Top of Supplied material

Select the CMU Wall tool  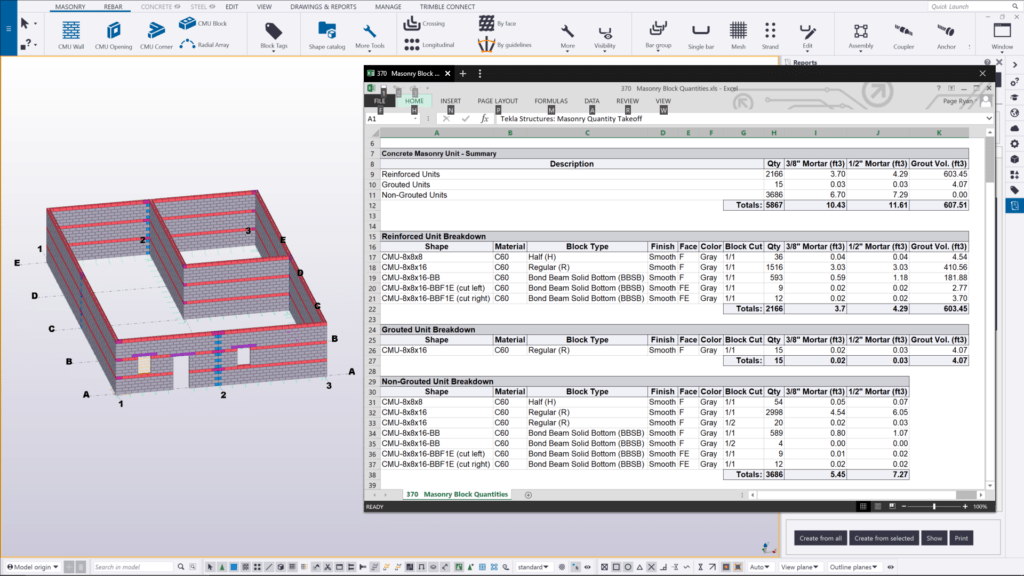point(70,34)
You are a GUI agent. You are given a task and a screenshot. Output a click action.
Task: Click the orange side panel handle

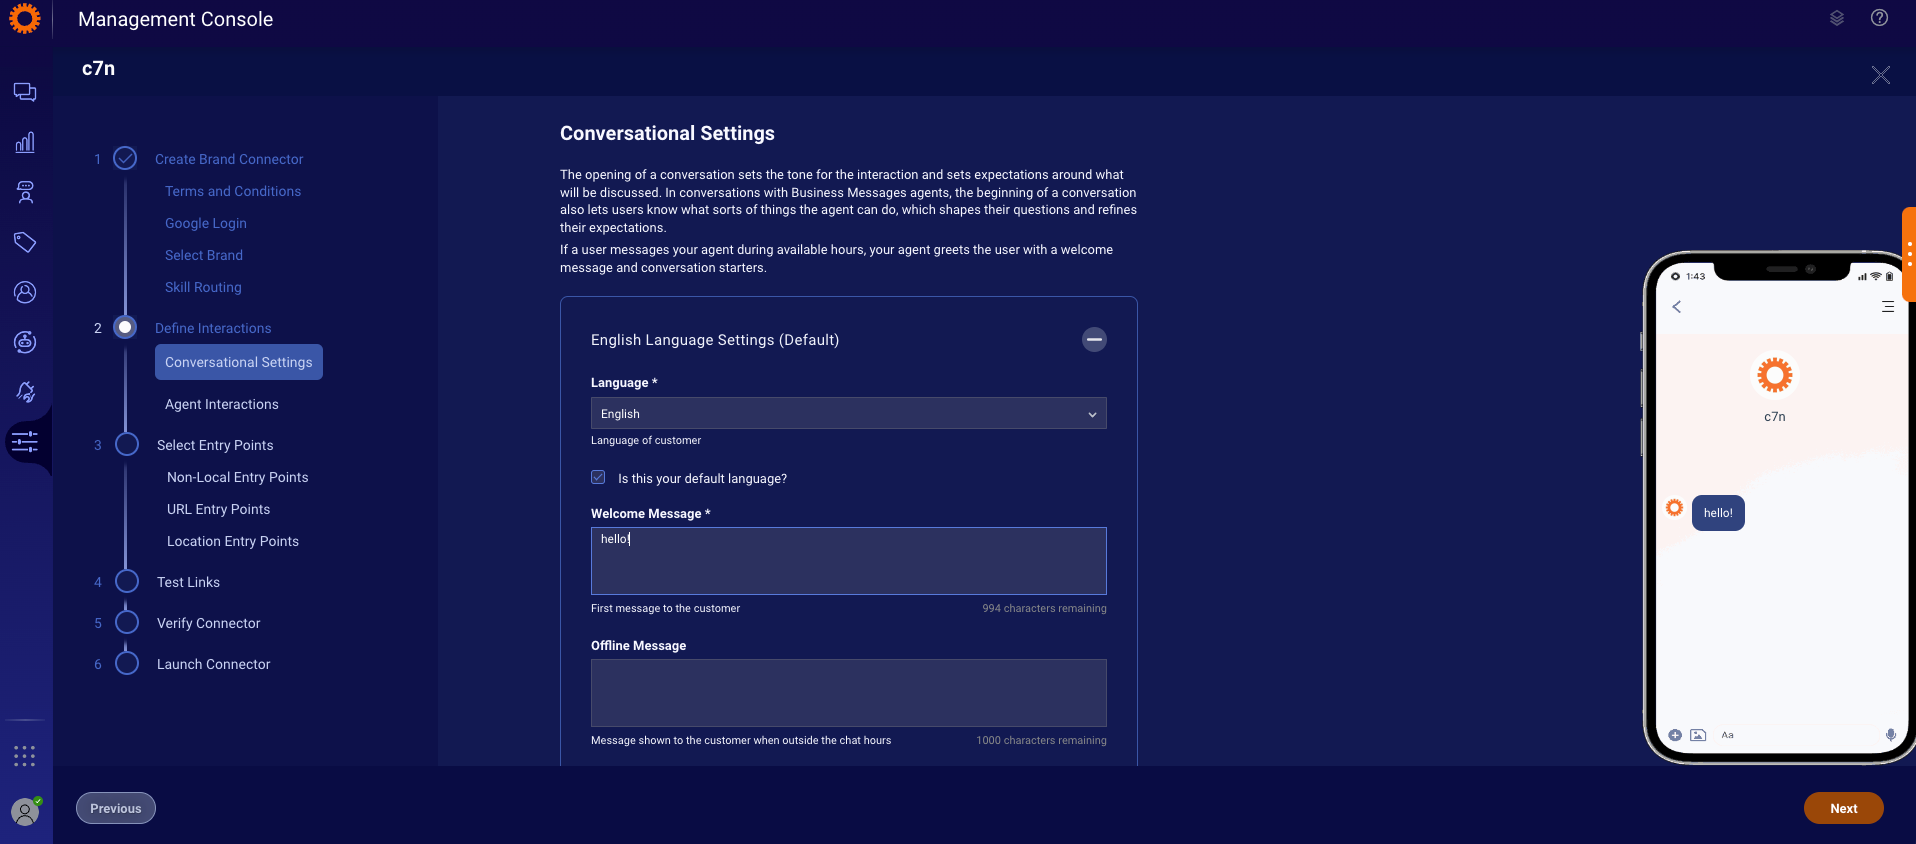point(1909,255)
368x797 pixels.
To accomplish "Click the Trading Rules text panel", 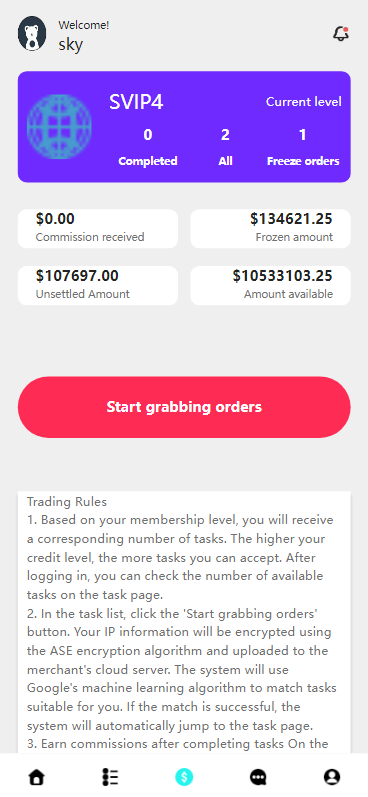I will (184, 622).
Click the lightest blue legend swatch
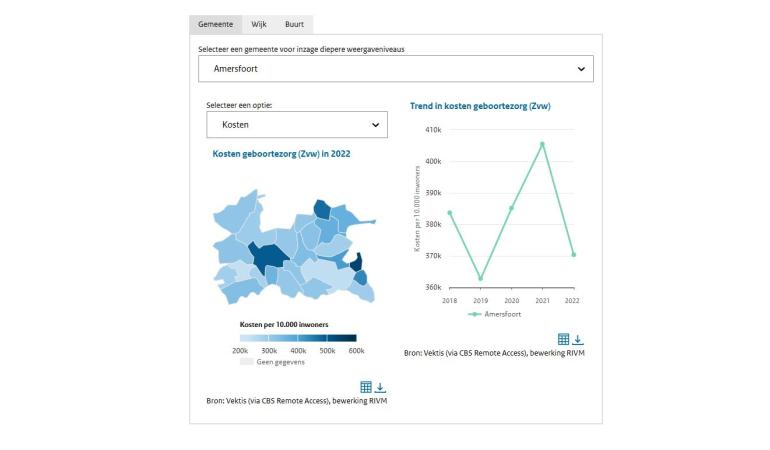The width and height of the screenshot is (770, 450). [x=254, y=338]
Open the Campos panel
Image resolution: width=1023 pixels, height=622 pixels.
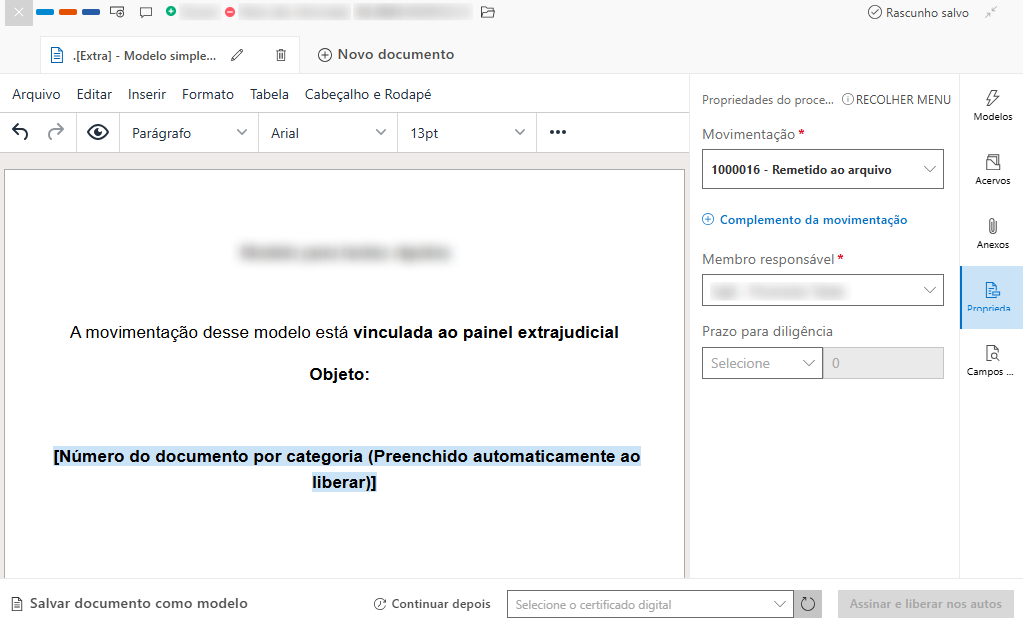[991, 360]
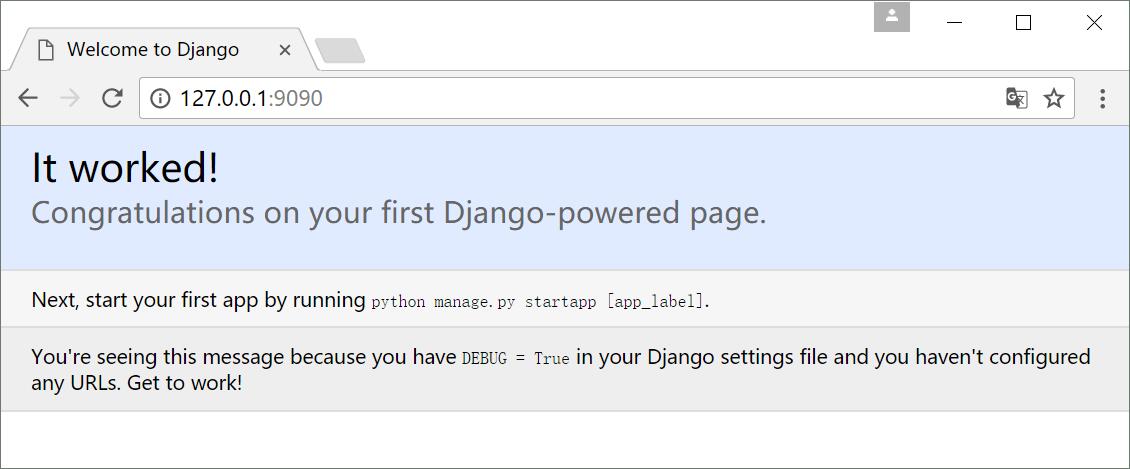This screenshot has height=469, width=1130.
Task: Go back using the back arrow
Action: (28, 98)
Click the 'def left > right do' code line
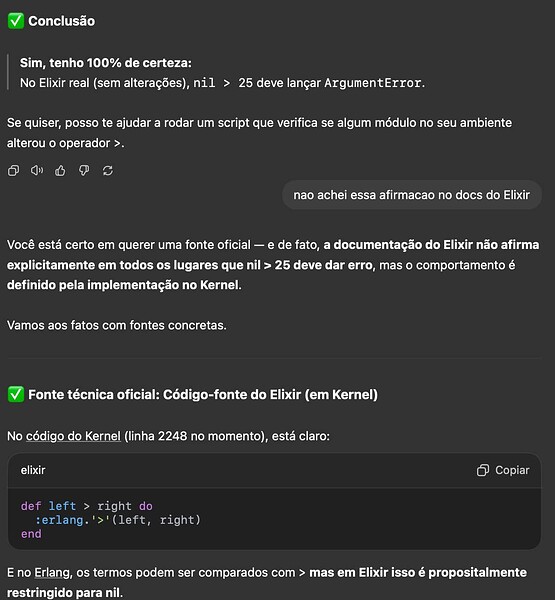555x600 pixels. [x=87, y=506]
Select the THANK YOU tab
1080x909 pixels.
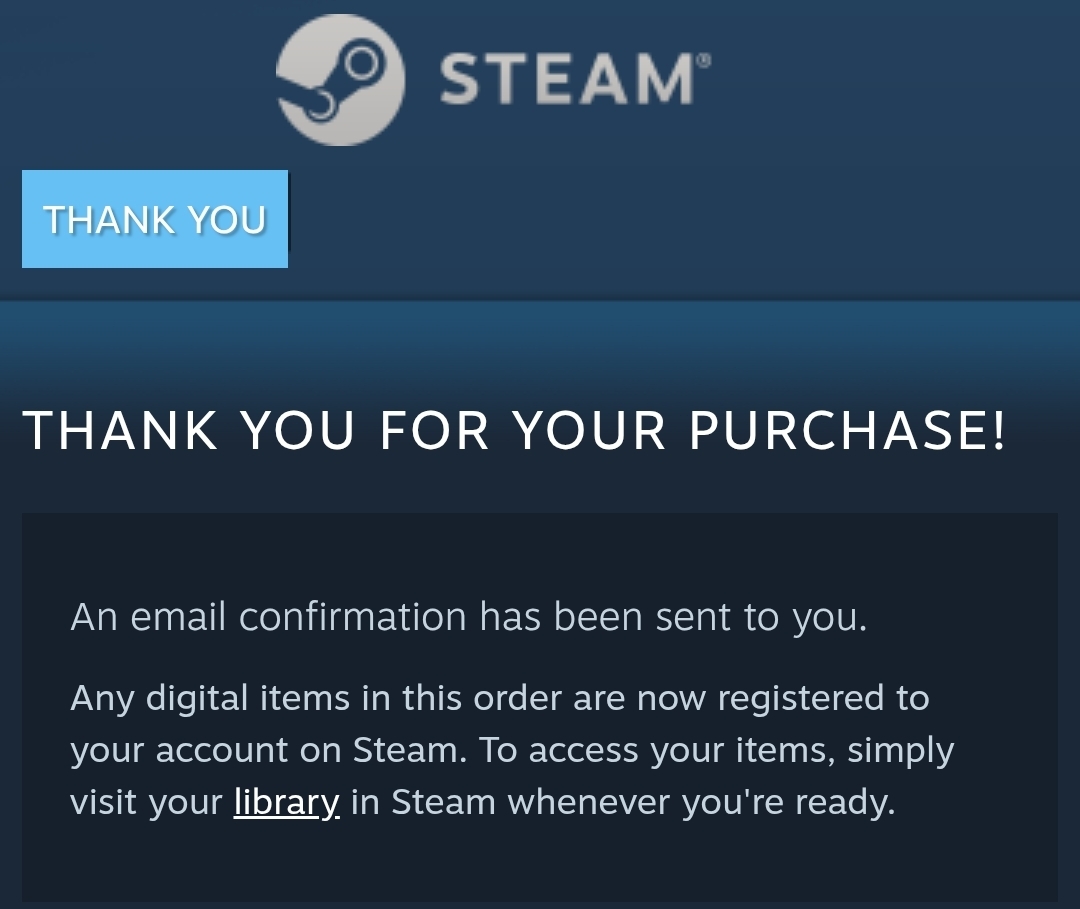pos(155,219)
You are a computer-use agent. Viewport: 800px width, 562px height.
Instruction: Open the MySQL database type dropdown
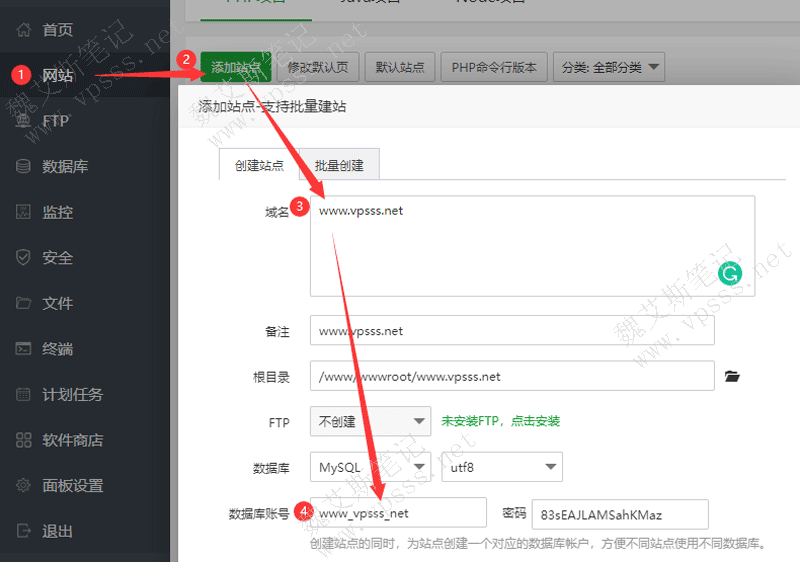(370, 467)
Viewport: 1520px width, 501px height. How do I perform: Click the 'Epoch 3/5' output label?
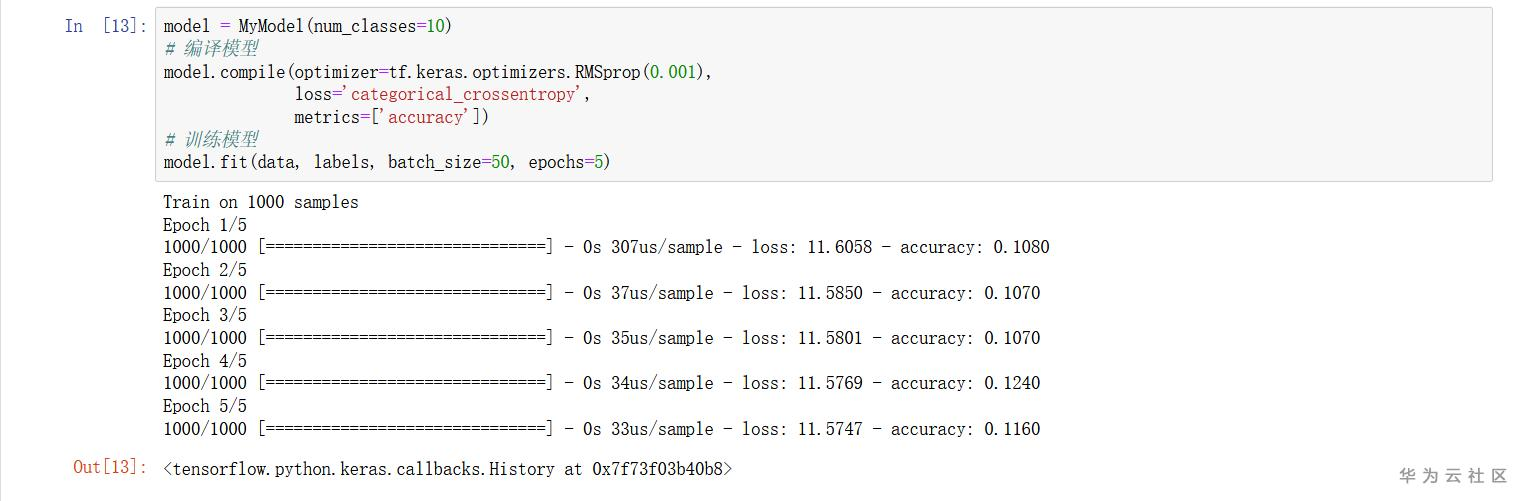[x=205, y=315]
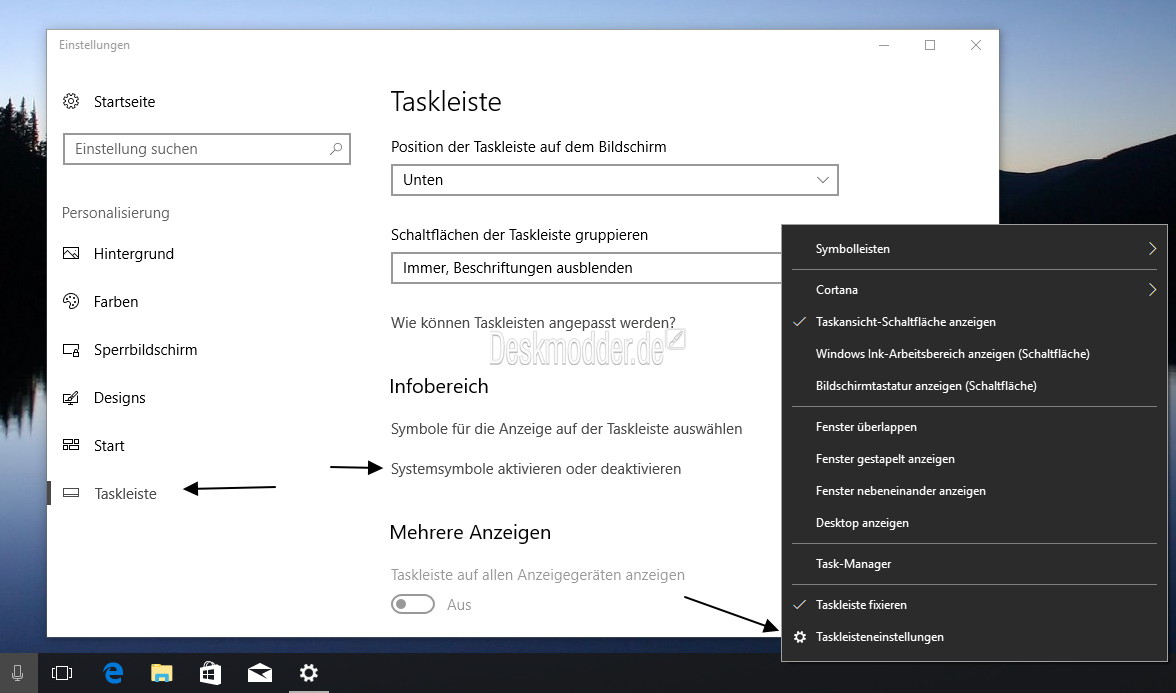
Task: Click the Farben palette icon
Action: point(71,302)
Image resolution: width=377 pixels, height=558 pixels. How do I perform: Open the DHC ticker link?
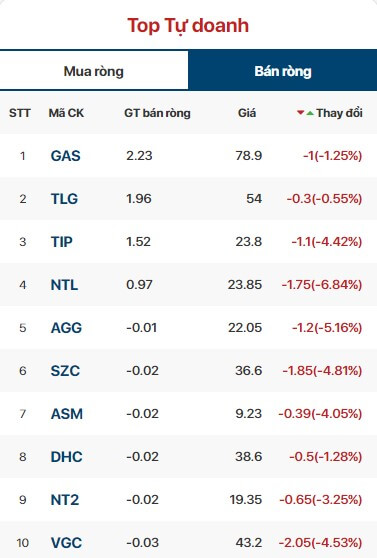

Bottom of Supplied material

▶ _Description of the task_
Lines above with "agent" in them are the ones to copy.

▶ _Response below_
You are a GUI agent. You are given a task and a screenshot. Output a click action.
You are a computer-use agent. Viewport: 800px width, 562px height.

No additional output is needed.